Mills is quickly winning over the growing faction of Spurs fans ready to usher Tony Parker into an early retirement, or at least into a more limited role on the bench.
(This is your reminder that the Spurs aren’t perfect and once benched 35-year-old Avery Johnson for a 37-year-old Terry Porter, so please stop saying Parker is washed before the Spurs re-sign Andre Miller and start him.)
Something Mills could also accomplish this season outside of burgeoning affection from the San Antonio faithful and career-highs in several categories, is joining an elite group of basketball players in an exclusive category.
The 50-40-90 club has seen plenty of players get close to the tremendous feat that is reserved for the effective and productive, but just seven players in NBA history have actually accomplished it.
If you’re unfamiliar with the 50-40-90 club, the criteria for this elite class is simple: Players must shoot over 50 percent from the field, 40 percent on 3-pointers and 90 percent from the free throw line. In addition, players must meet the minimum number of makes to be considered a leader in each category. Players have to make at least 300 field goals, 82 3-pointers and 125 free throws.
No San Antonio Spur has ever been a 50-40-90 club member, but there have been some close calls. Kawhi Leonard missed out last year because of his free throw percentage (.506/.408/.874). This year, Leonard’s put his free throw shooting percentage over the 90 percent threshold, but his field goal percentage has slipped to just 47.3 percent. No other Spur has come within a reasonable range of the 50-40-90 club except for Manu Ginobili, whose 2011-12 season failed to meet the club on free throw percentage and the bare minimum in each statistical category in the lockout shortened season.
Enter Patrick Sammy Mills.
As of Thursday night’s blowout of the Lakers, Mills has a shooting split of .468/.422/.913. While his field goal percentage has slipped dramatically recently, Mills has actually been on target to join the 50-40-90 club until January.
His free throw percentage in January may look like his chances at cementing himself among the likes of Steve Nash, Larry Bird and Stephen Curry have fallen off a cliff, but Mills has only attempted two free throws all month, going 1-for-2 from the charity stripe against Los Angeles.
Frankly, Mills has a zero percent chance of making the 50-40-90 club, strictly because of the minimums needed.
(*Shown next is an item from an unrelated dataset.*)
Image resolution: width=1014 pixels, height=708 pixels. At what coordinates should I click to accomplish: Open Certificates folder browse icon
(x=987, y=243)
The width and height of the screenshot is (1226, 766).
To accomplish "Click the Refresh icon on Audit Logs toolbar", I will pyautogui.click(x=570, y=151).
In his eight year career, Mills has never attempted more than one free throw a game until this season (1.2) and at that rate, even if he played all 82 games, he wouldn’t crack the 100 mark in attempts, let alone makes.
With his game centered around the perimeter rather than attacking the basket, Mills won’t draw enough foul calls to merit the necessary free throw attempts to join the 50-40-90 club.
Percentage wise, Mills seems to be settling for jumpers more during his slump, but has also failed to convert on the limited looks around the rim.
Per Basketball Reference, in the month of January, Mills has taken just nine shots at the rim, making only three. Furthermore, after removing his attempts at the rim, Mills has attempted just three shots within 16 feet of the basket to start 2017.
In fact, since his 23-point outing against the Portland Trail Blazers, Mills has seemingly lost his offensive prowess that was so crucial to the Spurs at the start the season when Parker was out.
In the nine games since his outburst in Portland, Mills is averaging 5.4 points, 1.4 rebounds and 3.2 assists, while shooting 38.5 percent from the field and 27.3 percent from beyond the arc.
So what’s changed?
First off, that explanation is as simple as The Law of Averages. For his career, Mills is a 39 percent shooter from sniping distance. His field goal percentage throughout his tenure in San Antonio is just barely north of 44 percent, and the only time he’s ever shot over the 90 percent threshold on free throws was during 2011-12 season, where he went 15-for-15 in 16 games.
Secondly, Mills looks tired. In case you’ve forgotten, Mills was arguably the most important player on Australia’s Olympic roster. In his seven games with the Boomers, he averaged 21.3 points in nearly 30 minutes of action. He also shot a solid 47 percent from the field, despite his poor 3-point shooting while in Rio.
Mills is averaging a career-high 22 minutes per game and is going on his fifth straight month of basketball without much of a break, appearing in all 39 of San Antonio’s games this season. That’s a lot to ask for from a point guard whose speed and energy off the bench is such a critical attribute to his game.
For what it’s worth, unless Mills miraculously ends up in the 3-point shooting contest, All-Star Weekend will be his best opportunity to catch a breather and get his body prepared for what could potentially be a deep playoff run.
Just don’t expect Mills to give up on his breakout season because of a recent bad stretch. The Aussie is putting up career numbers as he enters his prime with a skyrocketing salary cap and free agency looming.
This summer could be the return of Pat Stacks, even if he doesn’t join the prodigious 50-40-90 club.